I stay for her scent.
She doesn’t know I’d go to war for her muffin tops. That every morning I step into her bakery, it's not for espresso—it's to watch her fingers knead dough I want to ruin. She's soft, sweet, and utterly unprepared for what I am under the apron.
But when someone tries to touch what’s mine?
I show her exactly what a seven-foot scarred ex-warrior does with a body built for conquest—and a mouth trained to worship.
Now she bakes for me. Fights for me.
Sighs for me in the kitchen I bled to protect.
I’m not just her sous-chef anymore. I’m her bonded mate. And I’ll pipe frosting with one hand while snapping necks with the other.
She wanted benefits. She got a war.
And if the Emperor thinks he can steal her?

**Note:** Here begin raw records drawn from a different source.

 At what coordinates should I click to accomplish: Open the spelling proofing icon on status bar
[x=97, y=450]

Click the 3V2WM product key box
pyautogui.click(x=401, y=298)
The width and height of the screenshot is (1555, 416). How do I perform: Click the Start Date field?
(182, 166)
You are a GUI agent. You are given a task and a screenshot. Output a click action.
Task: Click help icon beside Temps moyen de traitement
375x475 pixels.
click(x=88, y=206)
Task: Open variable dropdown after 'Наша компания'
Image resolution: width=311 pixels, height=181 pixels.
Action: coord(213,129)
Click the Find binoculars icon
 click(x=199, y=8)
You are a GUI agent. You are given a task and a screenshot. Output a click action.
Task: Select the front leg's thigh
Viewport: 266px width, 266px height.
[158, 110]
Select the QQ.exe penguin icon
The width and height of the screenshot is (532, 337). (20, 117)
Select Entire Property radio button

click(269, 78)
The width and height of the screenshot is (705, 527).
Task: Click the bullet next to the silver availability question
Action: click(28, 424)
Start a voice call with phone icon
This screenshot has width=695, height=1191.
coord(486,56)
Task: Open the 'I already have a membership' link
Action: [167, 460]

He better be ready to die sticky.
Read on for grumpy sunshine, frosting-fueled mating claims, intergalactic pastry battles, and a scarred alien warlord who kneels only to his baker. HEA Guaranteed!
Chapter 1 Look Inside
Chapter 1 Look Inside
Chapter 1
Ruby
The Novarian sunrise always looks like something painted by a deity with a fondness for overripe citrus and gauzy veils. Mist curls in peach and blood-orange tendrils over the cobbled walkways of the Interstellar Commons District, lazily draping itself over terraformed flora and shimmering storefronts like a lover reluctant to leave the bed. I breathe it in—warm, faintly metallic, and undercut with the scent of marine air pumped in from the coastal filters to keep our lungs Earth-happy. It’s like waking up inside a dream where everything is softly backlit and drenched in hope.
I unlock the bakery door with a tap of my compad against the maglock and it chirps back cheerfully, the little digital chime echoing inside the hollow shop. Earth Bites yawns open before me, dark and empty and perfect. The gleaming steel of the ovens reflects the morning light, stainless counters catching the pink glow like polished marble. It’s quiet—too quiet, maybe—but it’s the kind of silence I can fill with good things. Cinnamon. Chocolate. Real cream.

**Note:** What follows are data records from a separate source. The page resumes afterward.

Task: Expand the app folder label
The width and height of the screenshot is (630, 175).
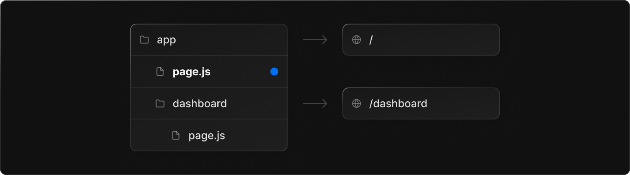Action: pos(166,40)
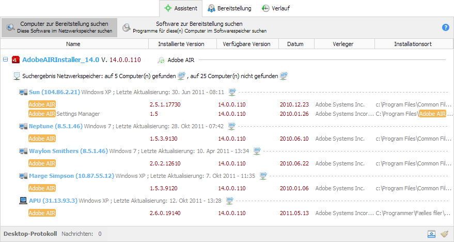
Task: Sort by Installierte Version column header
Action: pyautogui.click(x=181, y=44)
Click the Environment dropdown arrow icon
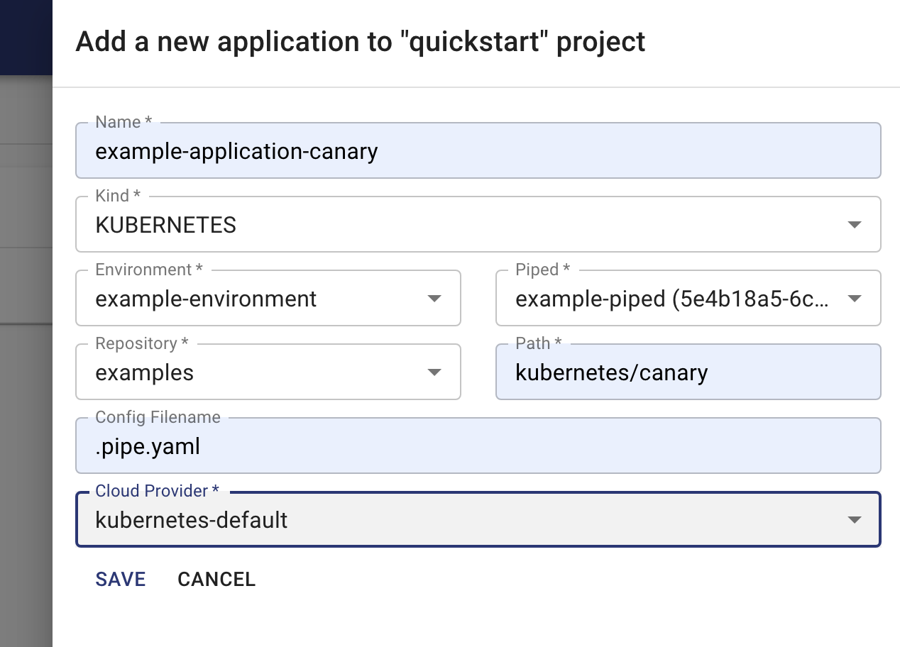The height and width of the screenshot is (647, 900). 434,299
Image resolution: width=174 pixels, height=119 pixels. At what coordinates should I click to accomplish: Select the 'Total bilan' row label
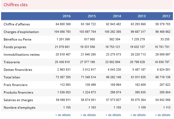[13, 77]
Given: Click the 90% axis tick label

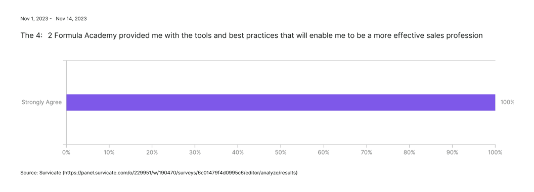Looking at the screenshot, I should tap(452, 153).

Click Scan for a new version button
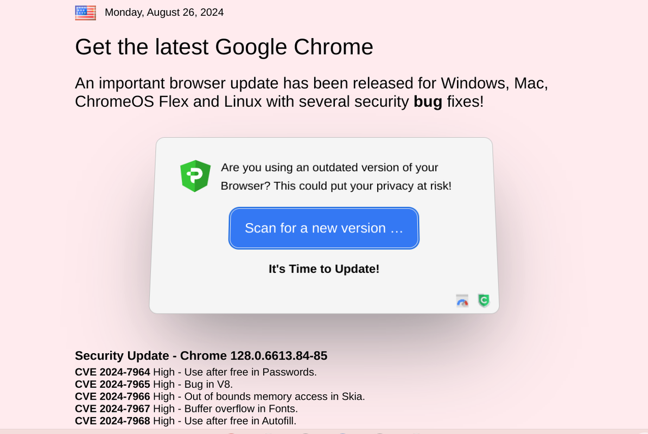(x=324, y=228)
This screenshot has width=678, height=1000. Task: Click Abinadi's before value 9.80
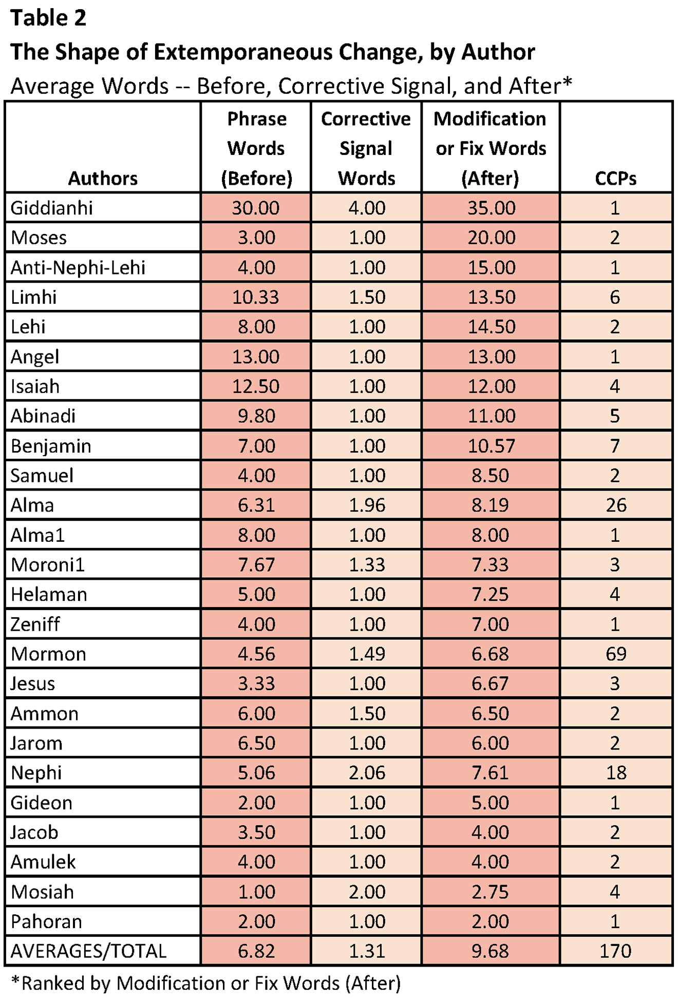point(256,416)
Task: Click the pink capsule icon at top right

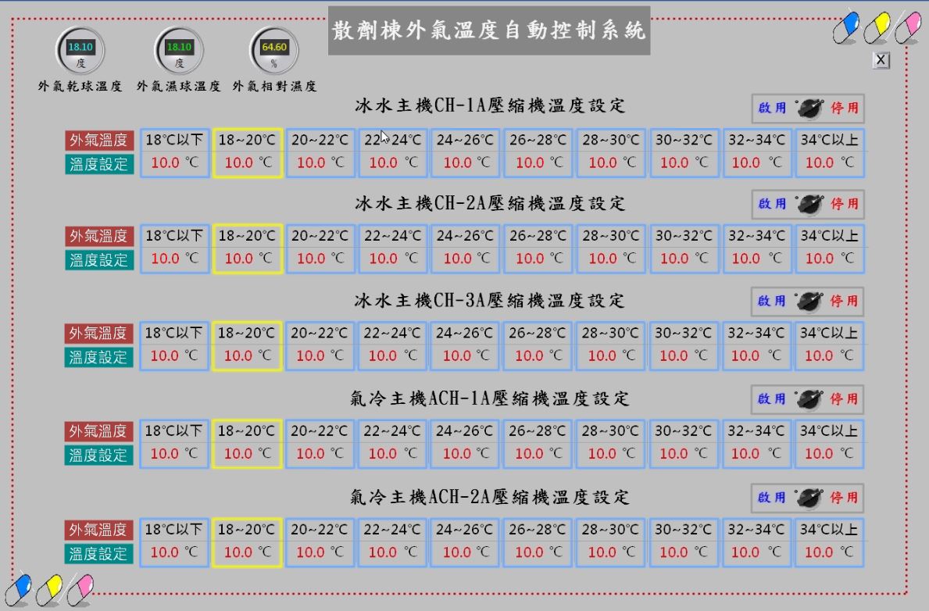Action: [x=906, y=29]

“Time to work, sweetheart,” I murmur, brushing my fingers over the countertop like I’m smoothing down a lover’s bedhead. Then I hum. I always hum in the mornings. Not because I’m especially chipper—although people seem to think so—but because if I don’t, the memories have too much room to creep in.

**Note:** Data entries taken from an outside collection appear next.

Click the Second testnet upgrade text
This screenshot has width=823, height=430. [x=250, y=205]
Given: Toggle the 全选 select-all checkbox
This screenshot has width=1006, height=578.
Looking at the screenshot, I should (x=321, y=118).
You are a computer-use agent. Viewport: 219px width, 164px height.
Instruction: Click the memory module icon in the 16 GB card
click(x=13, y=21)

The kitchen lights auto-adjust as I step inside. My apron hangs on its hook, white cotton with a stitched Earth Bites logo that’s been washed so many times the thread has started to fray. I loop it over my neck, tie it behind me, and stretch. My back pops. My wrists crackle. I rub a palm down my side absently—just a habit, grounding myself.
“Ruby.” Lyrie’s voice is syrupy and amused, already coming from the back hallway, a ghost in the mist of flour I haven’t even started to throw yet. “You’re humming again. What’s today’s disaster?”
“Hope and poor impulse control,” I reply without missing a beat. “Also, pecan caramel clusters.”
She steps into the kitchen with a grin that shows off her smooth pink scales, glinting like sugared rose quartz under the overheads. She’s wearing a top that could generously be called a band and bottoms that are technically a skirt only if you’re being polite. Her horns are lacquered gold today. She’s ready for war—or at least war with someone’s libido.
“I licked the bowl yesterday,” she says, tossing a wink as she sashays over to the prep sink. “I regret nothing.”
“I know you don’t.” I’m already turning toward the proofing cabinet, opening the warm humid door to a blast of bready heat and rising yeast. “But one of these days, someone’s going to sue me for emotional damage when you flirt with them too hard.”
“They’ll thank me with tips,” she says primly, then smirks. “Besides, you know the real reason I behave around Rekkgar.”
I pause, fingers lightly resting on a tray of ready-to-bake croissants. My heart does that traitorous little flutter in my chest, the kind I usually ignore the way you ignore a drip from a leaky ceiling you can’t afford to fix.
“Because you value your life?” I ask, keeping my tone light.
“Nope.” She flicks a towel off the counter, slapping it into place. “Because he only growls at me when you’re watching. He watches you like he wants to devour you whole.”
“Don’t be ridiculous.”
She shrugs. “I’m just calling it like I see it.”
Before I can retort, the front bell dings with that crisp digital chime that sounds far too cheerful for this early, and here comes the stampede I call Vonn.
Vonn doesn’t walk so much as march. She’s barely over four feet tall, covered in soft, snow-white fur that sticks up in irate cowlicks no matter what she does to tame it. Her eyes, too sharp for her years, squint at me over her spectacles as she tugs her apron on like she’s getting ready for combat. Fratvoyans don’t do ‘gentle,’ and Vonn’s voice is basically a bark soaked in vinegar and rolled in salt.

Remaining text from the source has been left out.